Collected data
◆ ◆ ◆ ◆
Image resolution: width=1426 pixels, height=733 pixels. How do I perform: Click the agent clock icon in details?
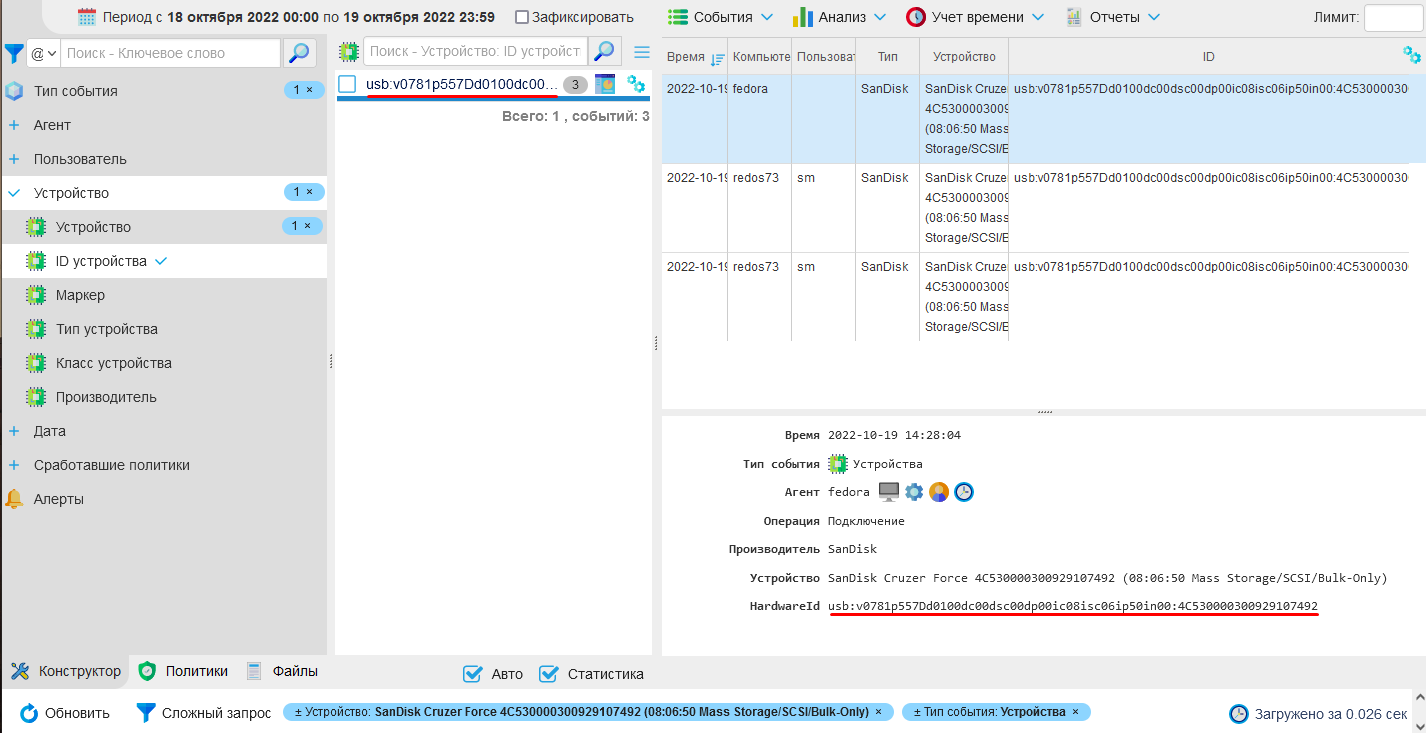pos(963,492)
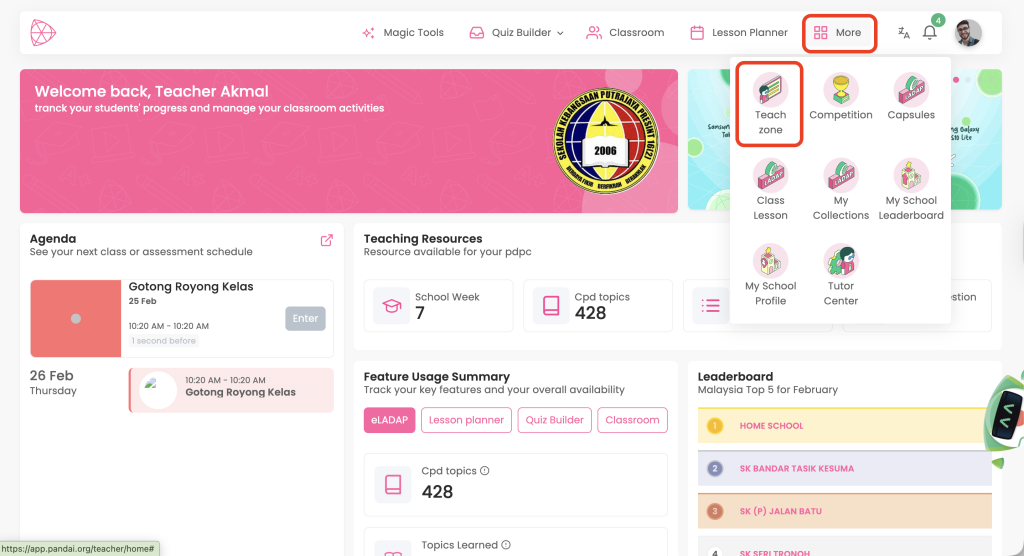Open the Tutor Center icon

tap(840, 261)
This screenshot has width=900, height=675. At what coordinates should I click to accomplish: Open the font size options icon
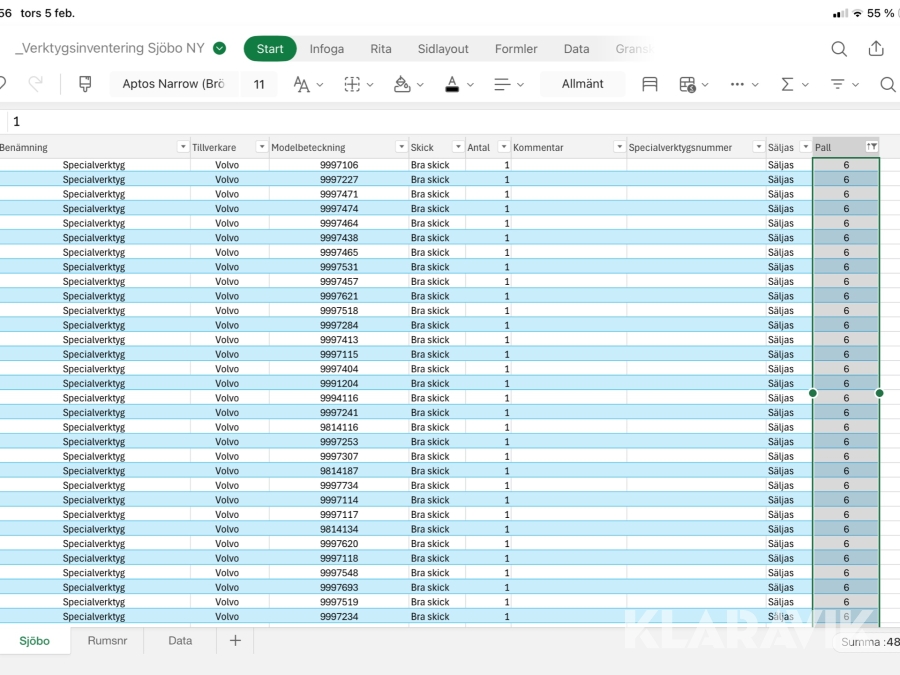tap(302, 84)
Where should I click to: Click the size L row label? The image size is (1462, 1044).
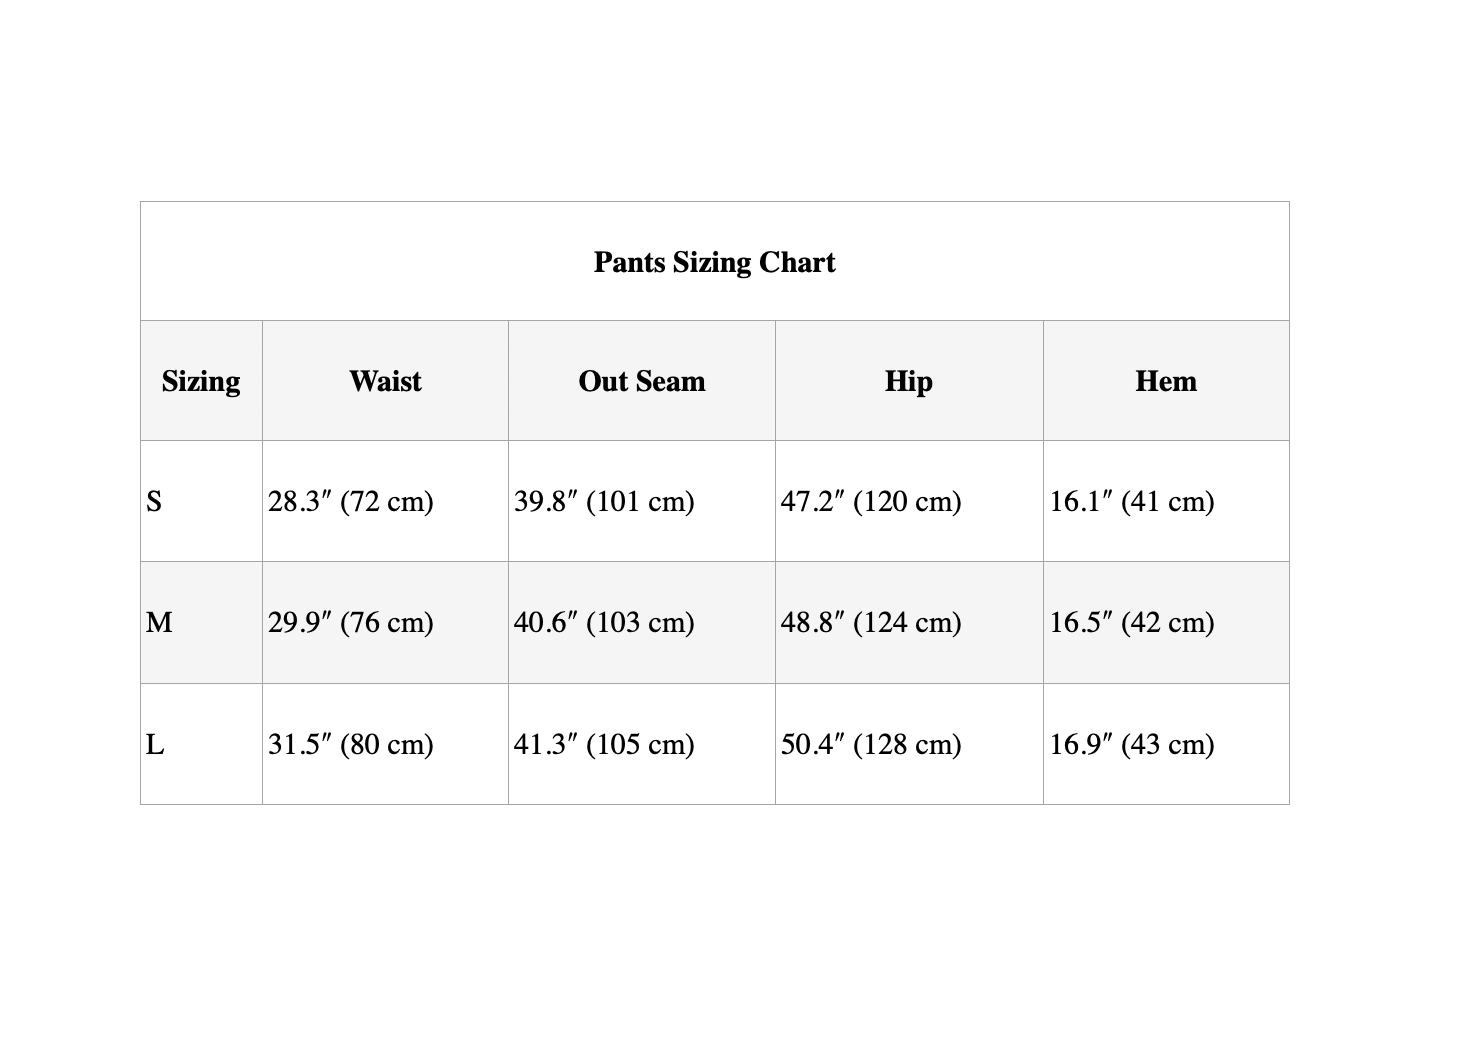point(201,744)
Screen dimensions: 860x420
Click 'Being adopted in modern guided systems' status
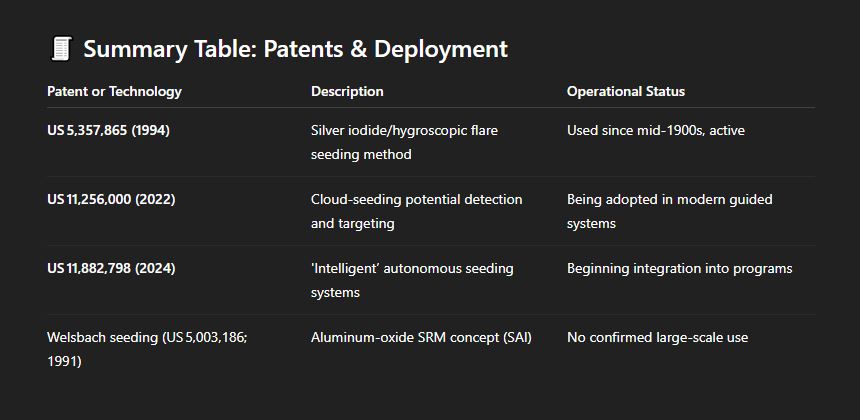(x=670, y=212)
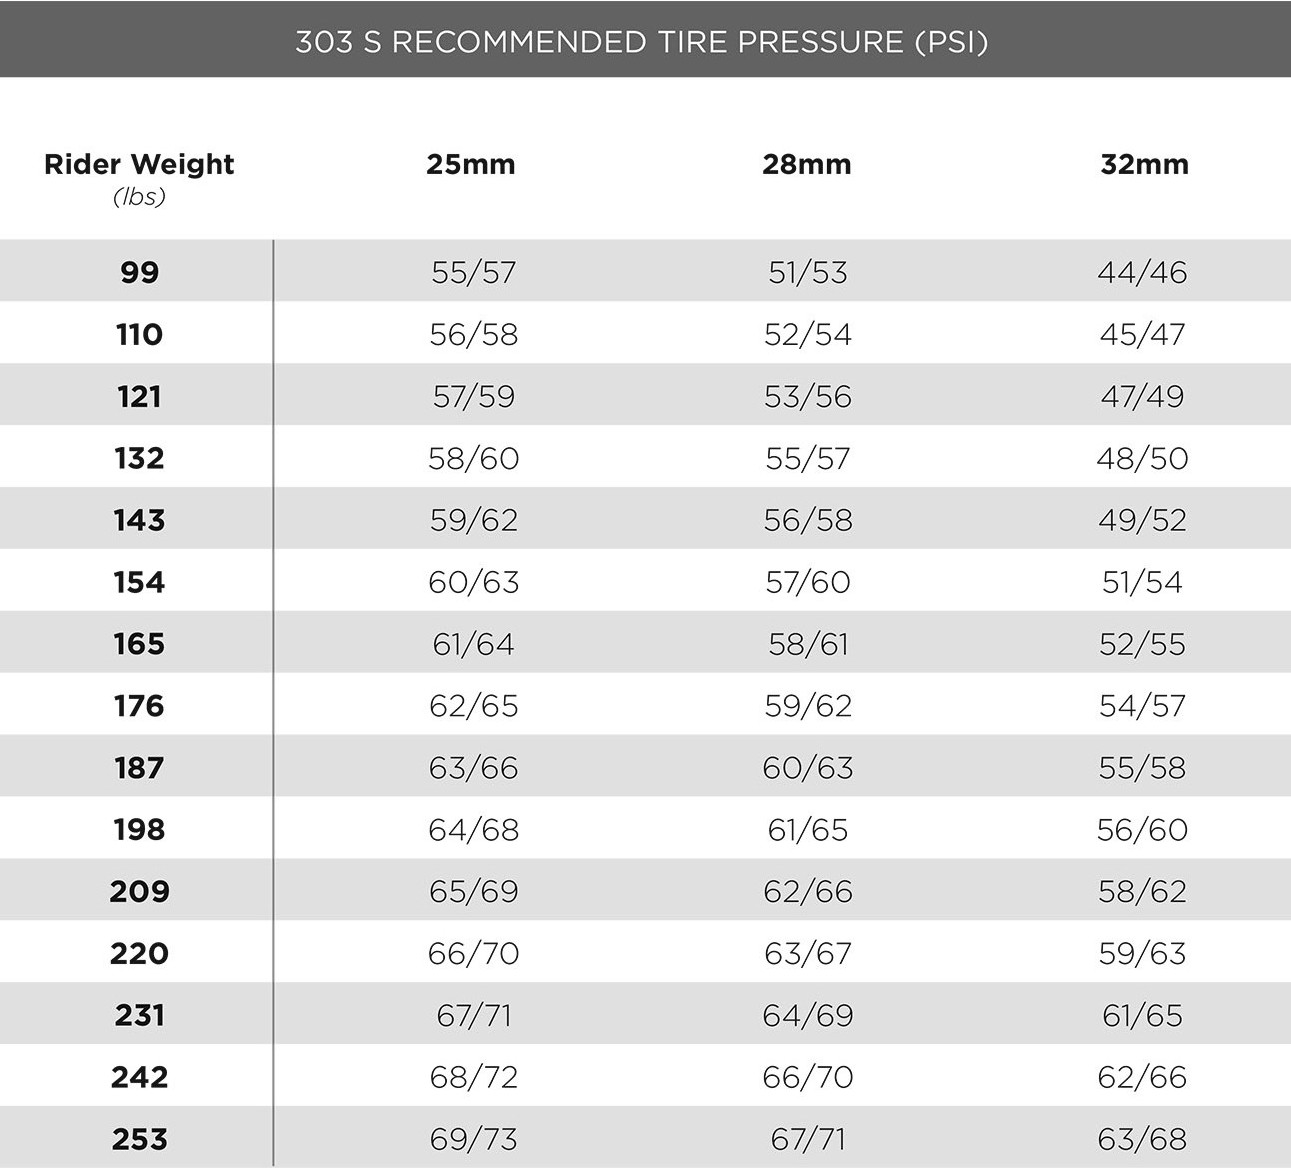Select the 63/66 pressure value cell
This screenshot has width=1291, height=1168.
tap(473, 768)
◆ ◆ ◆ ◆
• **What to do**:
Could you set down every record above exactly as written, leaving out the pictures?

• **Answer below**:
Image resolution: width=1426 pixels, height=733 pixels. How do I perform: Click the agent clock icon in details?
pos(963,492)
Open the Tutor Center icon

tap(840, 261)
This screenshot has width=900, height=675. At what coordinates should I click to accomplish: Open the font size options icon
tap(302, 84)
Where should I click to: Click the size L row label? The image size is (1462, 1044).
point(201,744)
Screen dimensions: 860x420
Click 'Being adopted in modern guided systems' status
(x=670, y=212)
Select the 63/66 pressure value cell
This screenshot has width=1291, height=1168.
tap(473, 768)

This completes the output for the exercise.